[Entries provided — start]

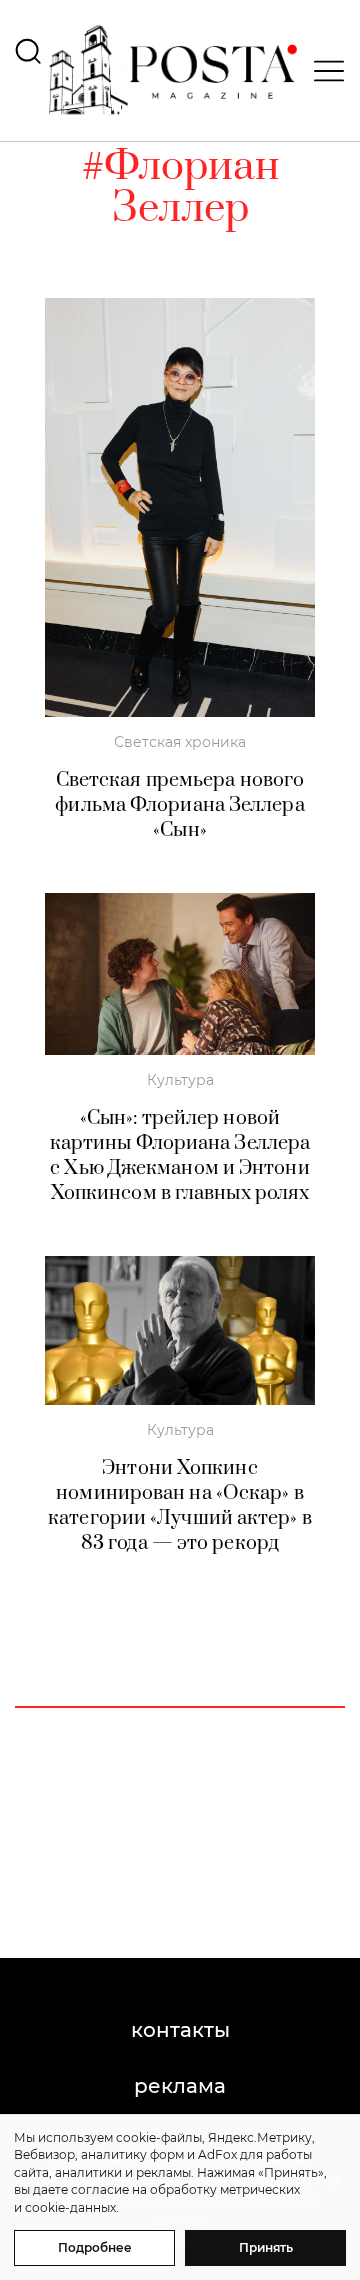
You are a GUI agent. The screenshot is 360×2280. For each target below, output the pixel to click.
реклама (180, 2086)
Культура (180, 1080)
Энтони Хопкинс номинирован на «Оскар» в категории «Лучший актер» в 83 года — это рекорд (180, 1506)
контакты (180, 2030)
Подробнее (95, 2247)
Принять (266, 2247)
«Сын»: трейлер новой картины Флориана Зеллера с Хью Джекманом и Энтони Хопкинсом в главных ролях (180, 1156)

[Entries provided — finish]

### What is expected:
A faithful, word-for-word copy of the data is needed; the pictures should not appear in it.

### Response area:
You are a GUI agent. The screenshot is 360×2280. For each target below, output the pixel to click.
реклама (180, 2086)
Культура (180, 1080)
Энтони Хопкинс номинирован на «Оскар» в категории «Лучший актер» в 83 года — это рекорд (180, 1506)
контакты (180, 2030)
Подробнее (95, 2247)
Принять (266, 2247)
«Сын»: трейлер новой картины Флориана Зеллера с Хью Джекманом и Энтони Хопкинсом в главных ролях (180, 1156)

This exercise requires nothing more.